First, the RSI is showing declining momentum. After reversing from an overbought signal (C), the RSI’s blue line is heading down.
And second, our short-term 10-day moving average (MA – red line) is also starting to roll over and decrease.
The next test is to see whether the 10-day MA will cross down over the 50-day MA (blue line).
The pullback in March (A) offers a handy reference…
VanEck Oil Services ETF (OIH)
Back then, the two MAs converged before eventually crossing over. From top to bottom, the March pullback represented a 27% move.
If that chart pattern were to repeat with the current pullback, then that could provide plenty of opportunity to generate a tidy profit from going short.
However, a bigger opportunity will appear if the full head-and-shoulders pattern plays out…
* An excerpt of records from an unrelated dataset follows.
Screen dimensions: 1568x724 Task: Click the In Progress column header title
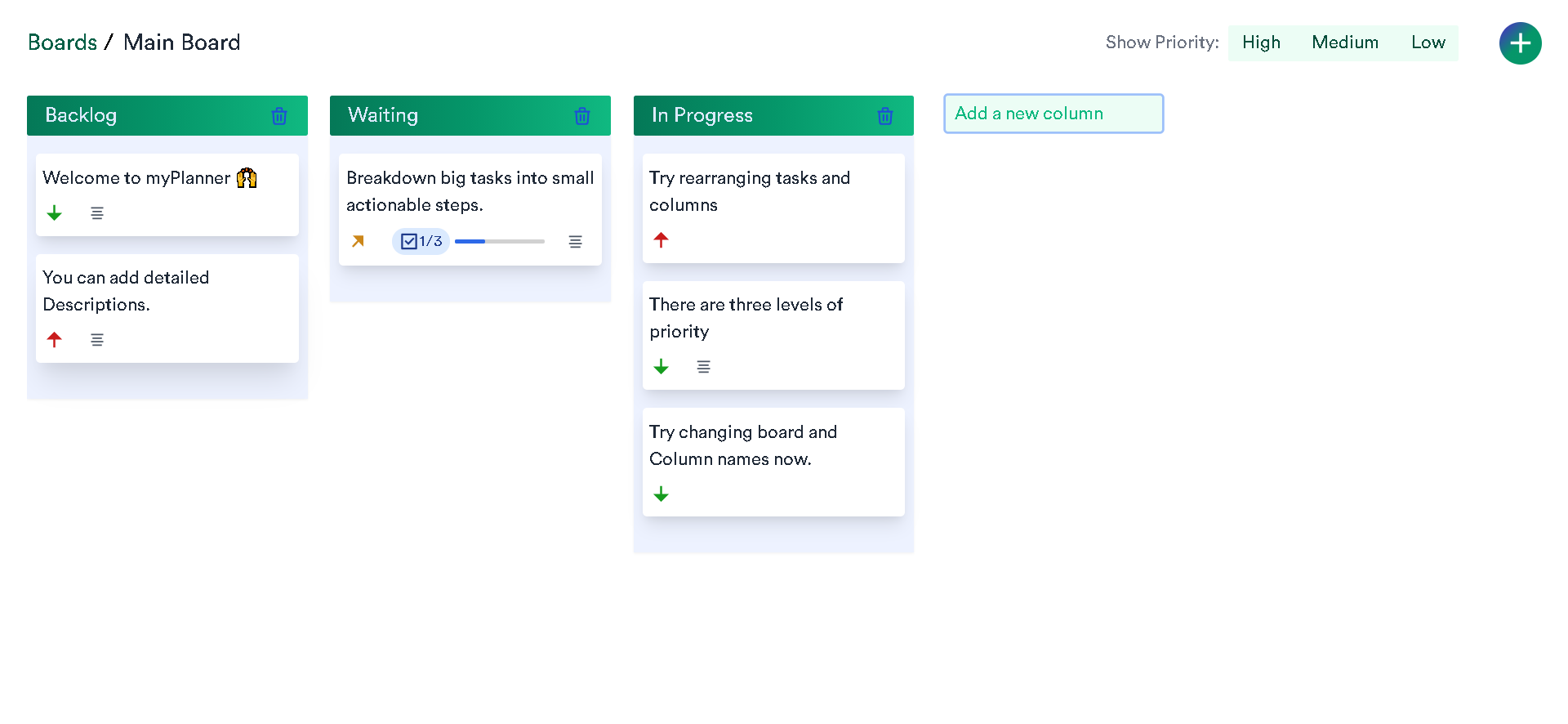[x=702, y=116]
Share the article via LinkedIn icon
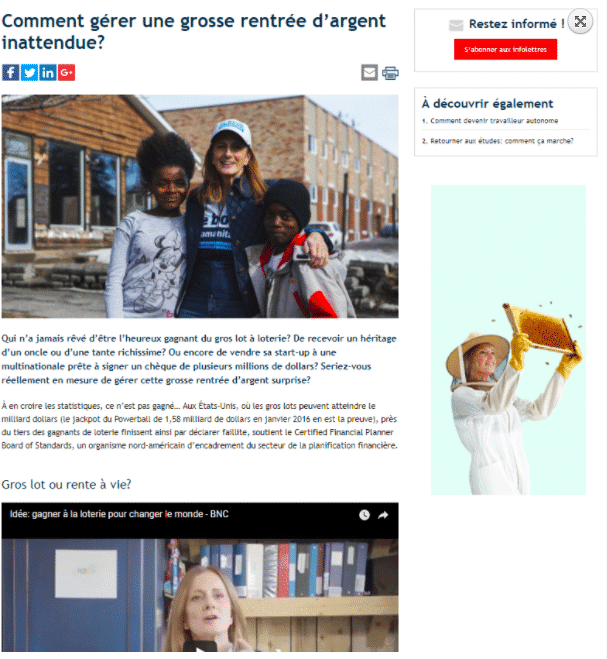Screen dimensions: 607x659 [48, 72]
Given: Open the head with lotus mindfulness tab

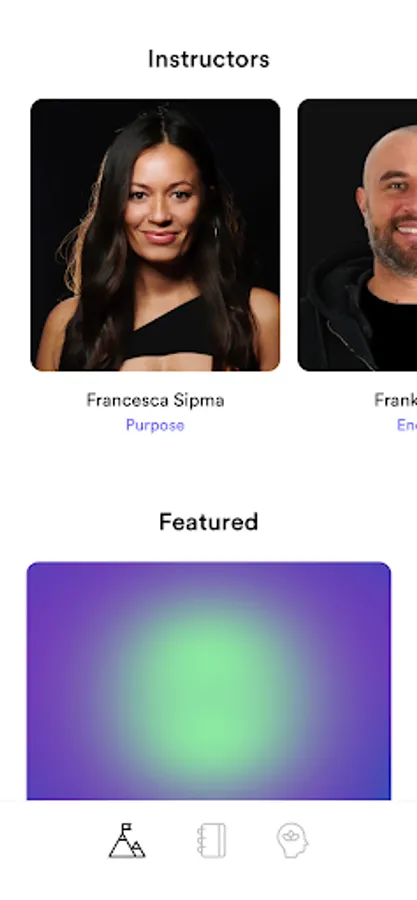Looking at the screenshot, I should (292, 840).
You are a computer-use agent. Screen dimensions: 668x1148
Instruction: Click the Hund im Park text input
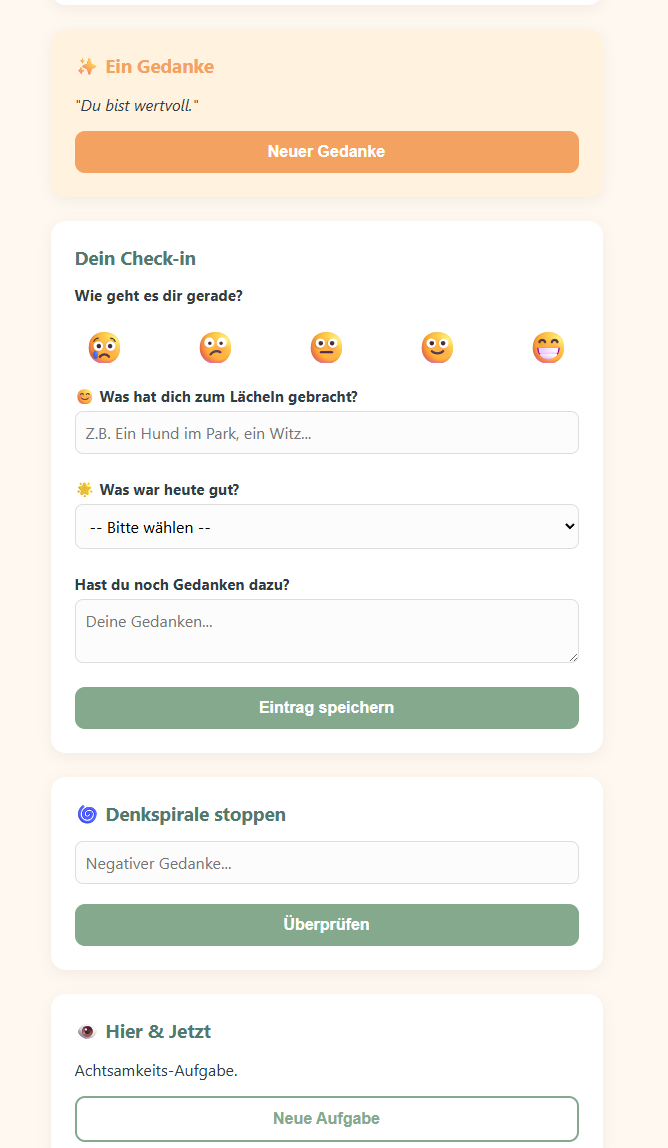[x=326, y=432]
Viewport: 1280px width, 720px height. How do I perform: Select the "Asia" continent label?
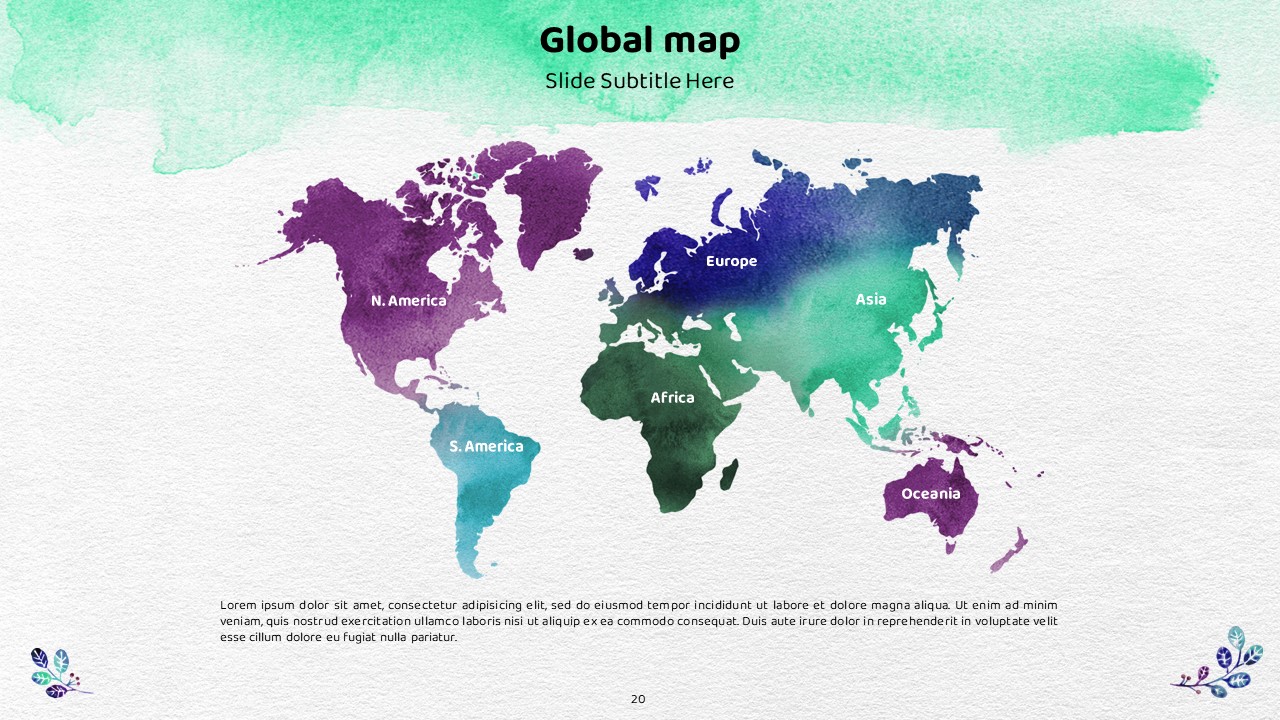pos(870,299)
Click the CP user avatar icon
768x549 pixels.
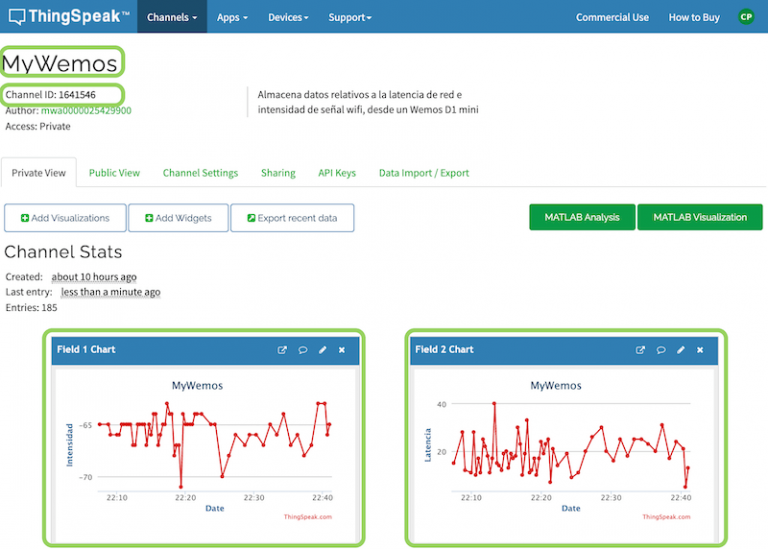(x=746, y=17)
For that to happen – after trading back down to the neckline (lower green line) – OIH will then need to break down through that lower level (lower green line).
When big trends go through major reversals, that can really provide some outsized profits. That’s why traders are always on the lookout for this kind of chart pattern.
However, like anything to do with the markets, patience is key.
First, these types of patterns can take months to fully form. By the time (and if) OIH completes the head-and-shoulders pattern, it will have taken around 9-10 months.
And second, once you enter your trade, you need to give it plenty of time to capture enough of the move.
There’s little point in waiting months for a chart pattern to form only to take your profits off the table within a few days. A major reversal can often trend back the other way for months… if not longer.
Right now, the chart pattern is looking very promising, meaning there could be plenty of trading opportunities ahead.